What he says to the media and pro-democracy groups here will be of much interest given that he was until recently a central figure in the dictatorship headed by Frank Bainimarama.

And the information he provides Foreign Affairs officials on the current state of affairs within the regime should be even more enlightening.

Those opposed to Colonel Mara's entry provided two broad reasons. The first was that his participation in the 2006 coup and former status as the regime's third-ranked military officer disqualified him from coming to this country.

That view rejected any possibility that, after being at the very heart of a dictatorship, he could now be genuinely espousing democratic ideals. The second was that his vision for his country was, in fact, a return to the past when Indo-Fijians were denied a full part in the democratic process.

Those of this view tend to still believe that, a welter of evidence notwithstanding, Commodore Bainimarama still represents the best option for Fiji.

Only Colonel Mara knows how committed he is to a fully democratic country. Allegations that he was associated with human rights abuses, including maltreatment of detainees, will have to be confronted at some stage. To Colonel Mara's credit, he has acknowledged this.

He has also chosen to leave his sanctuary in Tonga for Australia and New Zealand to voice his concerns about the Bainimarama regime, most notably the increasingly dim prospects of the promised democratic elections in 2014. This suggests not only fortitude but a belief in the views he is sharing with pro-democracy groups.

Indeed, much of what Colonel Mara has been saying has the ring of truth. The Fijian army, he has said, "had a strict plan, which was to remove corruption and corrupt politicians and return to barracks within a year".

But power had corrupted the key players in the regime and they had forgotten their original objectives as they desperately clung to power.

In the process, dissent has been progressively squashed, the constitution has been abrogated, the judiciary dismissed, the media suppressed, and the concerns of the international community rejected.

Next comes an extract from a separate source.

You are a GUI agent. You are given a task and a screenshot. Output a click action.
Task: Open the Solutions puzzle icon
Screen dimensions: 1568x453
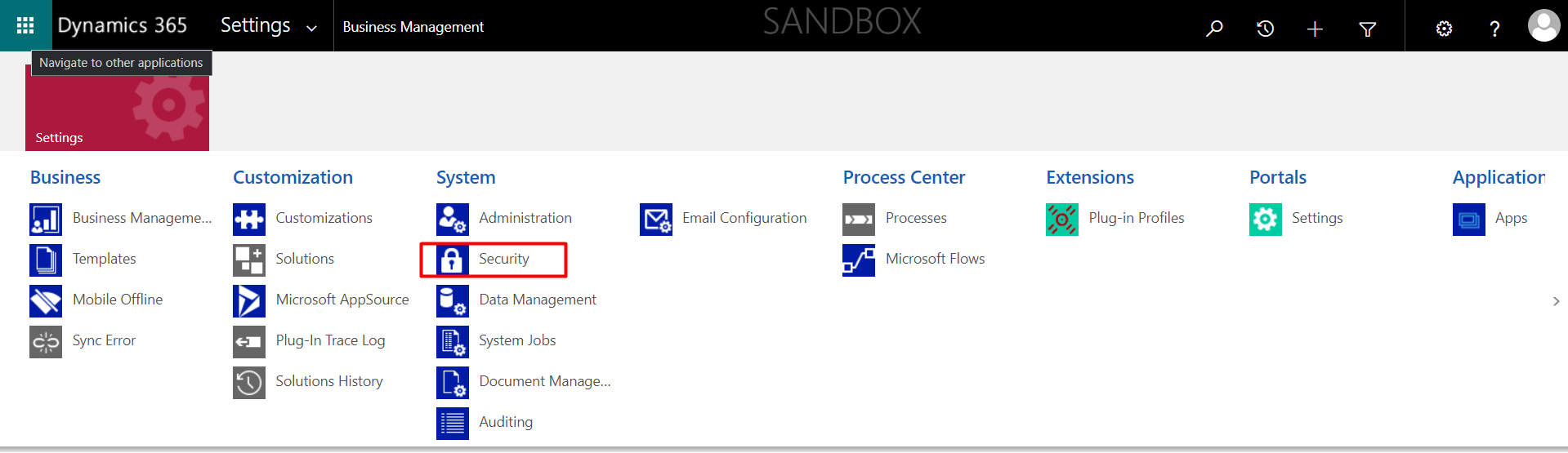coord(249,260)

Such, of course, is often the way with military dictatorships. Even those that begin with the best of intentions tend to fall victim to the trappings of power.

As often as not, the catalyst for their demise is discord at the highest level. A split between the key members of the dictatorship broadens irretrievably until the regime collapses.

Colonel Mara, the son of Ratu Sir Kamisese Mara, Fiji's founding Prime Minister and later President, was very much part of the inner sanctum. It is not known how much his criticism of Commodore Bainimarama was shared by his fellow officers.

But it seems inconceivable that someone of his stature would not have his supporters. Or that resentment about the loss of rights and freedoms and the country's economic stagnation is not gathering pace.

Colonel Mara has driven a wedge into the Fijian dictatorship. In the interests of the restoration of democracy at the earliest opportunity, New Zealand should take every opportunity to force it deeper.

Colonel Mara's visit is a chance not only to do that but to learn much about Commodore Bainimarama's increasingly shaky regime.